The coalition, Tylek said, is supported by a Drug‑Free Communities grant that runs five years with the option to renew for another five — up to a 10‑year maximum — and provides $125,000 per year. “We are a substance use prevention coalition in Northborough and Southborough,” Tylek said. She outlined a steering committee that includes local health‑department staff, school wellness leaders and community program coordinators.

Why it matters: the coalition uses shared data and school partnerships to tailor prevention work, and local leaders said the approach both leverages grant funding and helps the towns plan programming for different grade levels.

Tylek reviewed recent and planned activities: PSA videos produced with the Northborough media connection, youth leadership trainings, multiple Narcan trainings (she said all 11th graders were trained in one recent session), and a newly energized youth coalition that added 10 members this year. She emphasized both classroom‑based refusal‑skills curricula and parent education sessions to align adult and youth perceptions of substance use.

On the data front, Tylek said the coalition is still working from 2023 MetroWest adolescent‑health survey results but expects updated 2025 data in March. The MetroWest survey is conducted and analyzed by an external contractor (Education Development Center, EDC), and she said school districts retain ownership of raw data and would control any requests for underlying datasets. “We’ll have fresh data really soon,” she said, noting the coalition plans to use the 2025 release to refine grade‑by‑grade interventions.

Tylek summarized regional trends from the 2021–2023 data showing continued declines in alcohol and nicotine use after the pandemic. She highlighted one notable change: for the first time in the MetroWest high‑school data, female students reported higher use than male students across several substances — a pattern she said mirrors national findings. On nicotine, electronic vaping products were cited as the most common delivery method, while cigarette smoking remained uncommon in the reported sample (she noted 2.7% short‑term cigarette use in one measure).

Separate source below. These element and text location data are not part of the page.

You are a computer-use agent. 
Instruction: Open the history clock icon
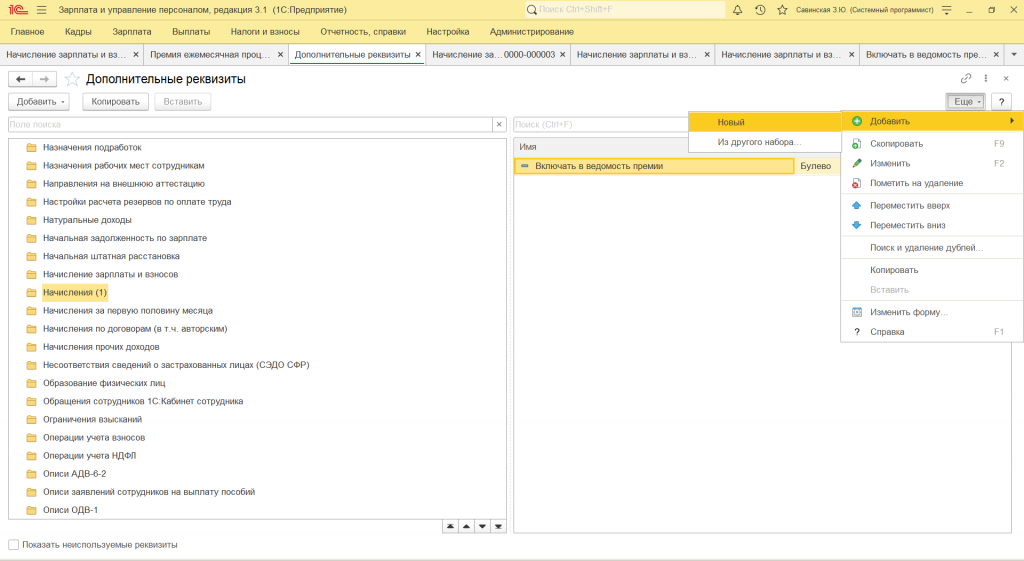760,10
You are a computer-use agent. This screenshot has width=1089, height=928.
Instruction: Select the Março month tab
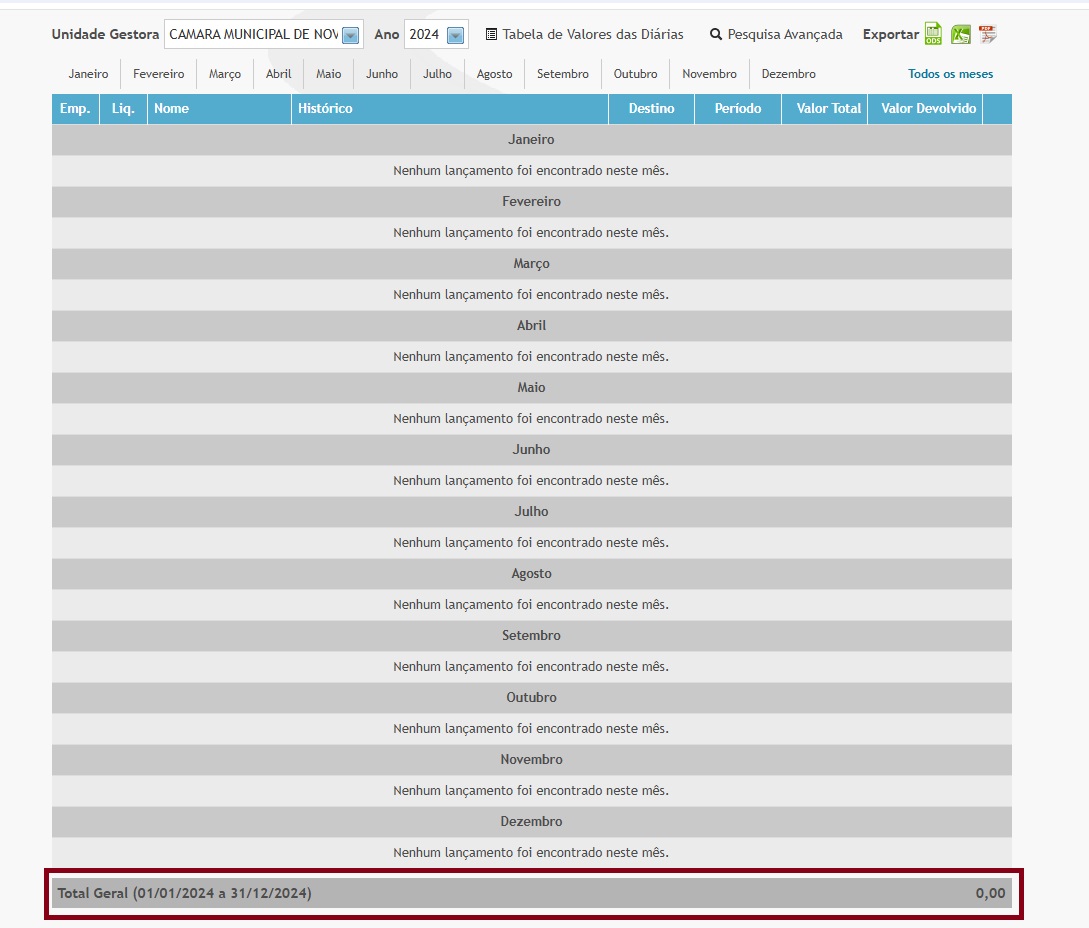click(x=225, y=74)
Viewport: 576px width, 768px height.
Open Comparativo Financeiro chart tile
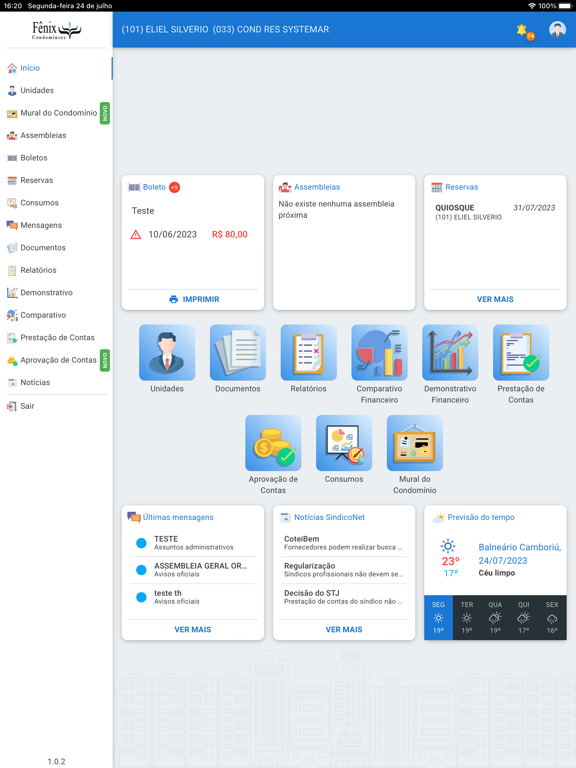379,352
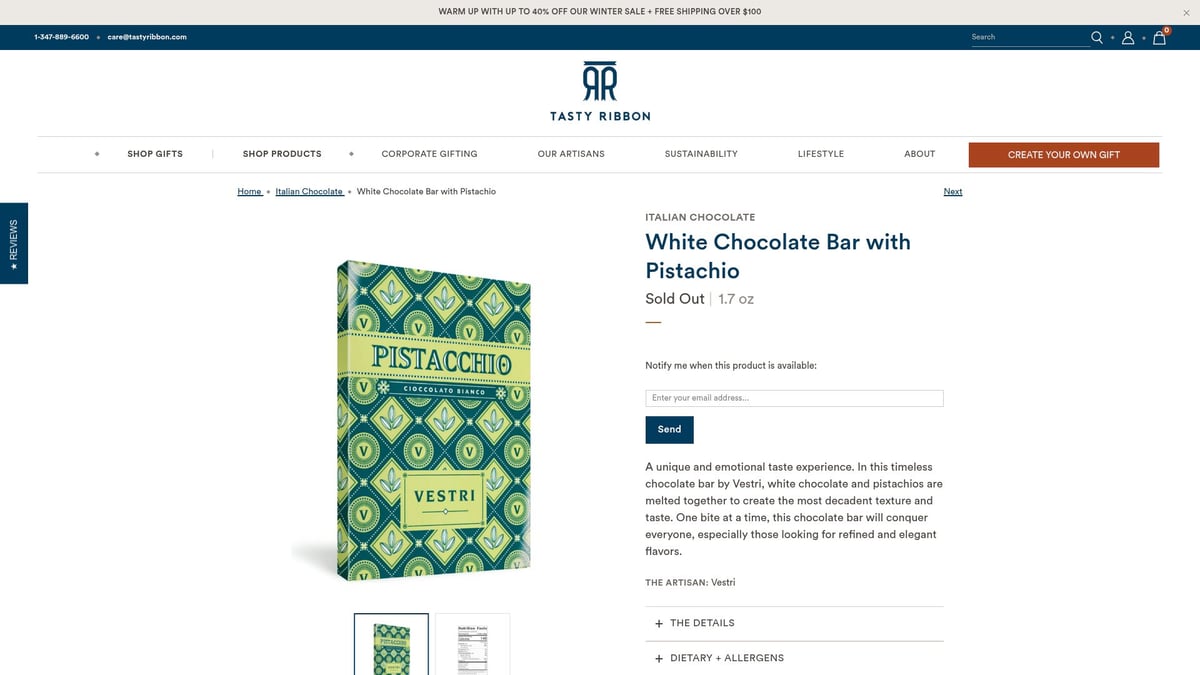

Commissioners asked about data quality and methods; Tylek said EDC handles cleaning and analysis and removes outliers before releasing highlight and full packets to districts and public wellness committees. She also described planned 2026 programs: a pilot 10th‑grade prevention unit in health class, additional Narcan trainings to reach remaining 11th graders, parent focus groups, webinars for caregivers, freshman orientation programming, and targeted focus groups (for example, female and LGBTQ youth) to better understand subgroup trends.

Tylek invited commission members and community partners to participate, join coalition meetings and review materials at encompasscoalition.org; she said contact information is available on the coalition website and social accounts for follow‑up questions.

The presentation concluded with commissioners praising the coalition’s outreach and noting potential opportunities to incorporate parent components like the newly released iCare tool, and with a reminder that the 2025 MetroWest data will be the next major evidence milestone for local planning.